2014 has been a remarkable year thus far in terms of international relations. From revolution and war on the fringes of Europe in Ukraine, to the rise of Islamic State in the Middle East, the past several months have seen a number of international crises seize the attention of the world’s governments and media. However, the year of 2014 will not stand alone as a blip of instability on the timelines of future history books. Instead, it is indicative of a new era of international relations, one in which regional instability becomes increasingly likely as states and non-state actors seek to fill the global power vacuum.
Creating the Void
Over the past decade or so, there has been a sharp shift in the structure of the international system.
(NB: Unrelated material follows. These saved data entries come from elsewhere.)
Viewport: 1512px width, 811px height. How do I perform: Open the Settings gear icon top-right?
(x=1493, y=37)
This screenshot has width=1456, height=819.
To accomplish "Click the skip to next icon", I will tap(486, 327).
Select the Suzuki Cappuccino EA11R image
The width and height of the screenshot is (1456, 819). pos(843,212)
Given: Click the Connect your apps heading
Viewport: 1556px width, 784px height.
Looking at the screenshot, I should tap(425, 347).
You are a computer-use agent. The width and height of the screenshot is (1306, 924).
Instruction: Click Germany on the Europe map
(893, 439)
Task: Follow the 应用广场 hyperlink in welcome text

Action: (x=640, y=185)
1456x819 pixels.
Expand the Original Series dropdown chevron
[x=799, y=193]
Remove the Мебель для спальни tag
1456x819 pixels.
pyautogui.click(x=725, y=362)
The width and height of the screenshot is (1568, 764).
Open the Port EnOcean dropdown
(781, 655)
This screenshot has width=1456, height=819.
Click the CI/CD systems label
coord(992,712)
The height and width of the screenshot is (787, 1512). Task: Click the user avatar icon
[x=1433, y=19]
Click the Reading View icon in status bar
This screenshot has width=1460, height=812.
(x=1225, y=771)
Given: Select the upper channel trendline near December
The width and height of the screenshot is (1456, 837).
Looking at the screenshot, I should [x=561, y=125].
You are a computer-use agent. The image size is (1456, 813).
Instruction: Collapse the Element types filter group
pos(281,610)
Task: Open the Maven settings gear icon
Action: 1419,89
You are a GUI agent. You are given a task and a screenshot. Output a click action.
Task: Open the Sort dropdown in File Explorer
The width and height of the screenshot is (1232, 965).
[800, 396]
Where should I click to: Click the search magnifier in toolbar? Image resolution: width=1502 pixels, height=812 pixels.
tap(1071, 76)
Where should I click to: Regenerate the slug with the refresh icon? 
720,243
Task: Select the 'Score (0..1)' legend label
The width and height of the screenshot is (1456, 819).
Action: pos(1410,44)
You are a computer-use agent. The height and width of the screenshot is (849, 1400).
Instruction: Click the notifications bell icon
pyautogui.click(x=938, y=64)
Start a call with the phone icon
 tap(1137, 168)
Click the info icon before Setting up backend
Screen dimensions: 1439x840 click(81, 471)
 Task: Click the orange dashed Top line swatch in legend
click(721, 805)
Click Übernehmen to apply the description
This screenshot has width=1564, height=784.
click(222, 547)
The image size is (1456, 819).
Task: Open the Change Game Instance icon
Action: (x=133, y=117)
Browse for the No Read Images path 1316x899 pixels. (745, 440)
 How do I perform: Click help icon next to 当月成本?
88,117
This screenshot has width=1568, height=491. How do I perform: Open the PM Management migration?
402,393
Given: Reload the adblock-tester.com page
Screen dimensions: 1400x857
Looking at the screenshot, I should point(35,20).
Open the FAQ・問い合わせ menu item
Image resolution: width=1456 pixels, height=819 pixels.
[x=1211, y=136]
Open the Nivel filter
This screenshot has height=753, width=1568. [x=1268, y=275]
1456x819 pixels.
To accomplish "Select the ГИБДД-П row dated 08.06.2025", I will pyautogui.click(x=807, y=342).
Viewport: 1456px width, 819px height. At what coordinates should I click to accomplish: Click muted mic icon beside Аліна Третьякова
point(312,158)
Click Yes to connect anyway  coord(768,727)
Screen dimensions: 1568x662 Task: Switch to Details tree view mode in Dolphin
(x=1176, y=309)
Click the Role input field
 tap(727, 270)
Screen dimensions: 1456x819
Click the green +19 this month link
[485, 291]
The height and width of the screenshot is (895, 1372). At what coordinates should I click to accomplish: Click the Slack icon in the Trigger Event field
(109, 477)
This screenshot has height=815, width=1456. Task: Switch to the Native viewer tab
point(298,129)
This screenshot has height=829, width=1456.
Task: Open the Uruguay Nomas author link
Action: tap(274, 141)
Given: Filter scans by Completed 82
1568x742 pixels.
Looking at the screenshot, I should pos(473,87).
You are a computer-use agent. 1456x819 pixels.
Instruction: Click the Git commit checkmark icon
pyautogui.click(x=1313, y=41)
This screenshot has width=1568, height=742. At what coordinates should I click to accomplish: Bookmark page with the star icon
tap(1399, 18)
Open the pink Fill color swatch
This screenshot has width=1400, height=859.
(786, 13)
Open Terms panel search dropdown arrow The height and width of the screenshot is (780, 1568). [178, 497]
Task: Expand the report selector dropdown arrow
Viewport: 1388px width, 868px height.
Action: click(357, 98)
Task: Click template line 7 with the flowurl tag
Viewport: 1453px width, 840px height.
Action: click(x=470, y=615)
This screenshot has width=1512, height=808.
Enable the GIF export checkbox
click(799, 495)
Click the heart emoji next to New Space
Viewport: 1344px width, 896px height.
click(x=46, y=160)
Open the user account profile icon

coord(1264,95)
Wars in Afghanistan and Iraq, a crippling financial crisis, and a reinterpretation of what is and what is not in the interests of the state has left the West and in particular the United States, less willing to engage as intensively in world affairs as it has done in the past.
The effect of this lack of will to engage has been the creation of a power vacuum in the system. It may not be as consequential as the gaping hole left in the fabric of international relations following the collapse of the USSR. Nonetheless, the vacuum is large enough to allow states such as Russia and China to become a little more assertive in their regions, knowing that the consequences of their actions are probably less daunting than they would have been before. It is this vacuum, too, that has allowed groups such as Islamic State and Boko Haram to gain strategic footholds in already volatile regions in the Middle East and Africa.
Reinforcing these actors’ moves to fill systemic space are clever communications strategies. Islamic State capitalised on the geopolitical void left in Iraq and Syria through effective digital and social media communication. Meanwhile, Russia’s state-funded news outlet RT this week launched a dedicated UK channel, in a move that will no doubt seek to further reinforce the state’s communication narrative surrounding events in Ukraine.
The existence of this vacuum means that we are likely to see further regional instability on the international stage for the foreseeable future, as rising powers begin to gain more influence and the West continues to show little interest in comprehensive global engagement. Indeed, the lack of will on the part of the West to get seriously involved in areas that lie outside of its strategic interests has meant that regional issues are allowed to fester, often before spiralling into major security problems. The case of Libya springs to mind, where western engagement came in the form of limited airstrikes in 2011. This type of “pin prick” solution, a form now regularly utilised by the West, left a power vacuum in the country which has been filled by various rebel groups, leaving a geopolitical security problem in its wake and Libya on the verge of collapse.
Hence, 2014 sits alongside the years that will follow it as one in which various international actors have sought to claim a piece of the recently formed power vacuum as their own. The year is not over, and it seems neither is the period of volatility in the international system.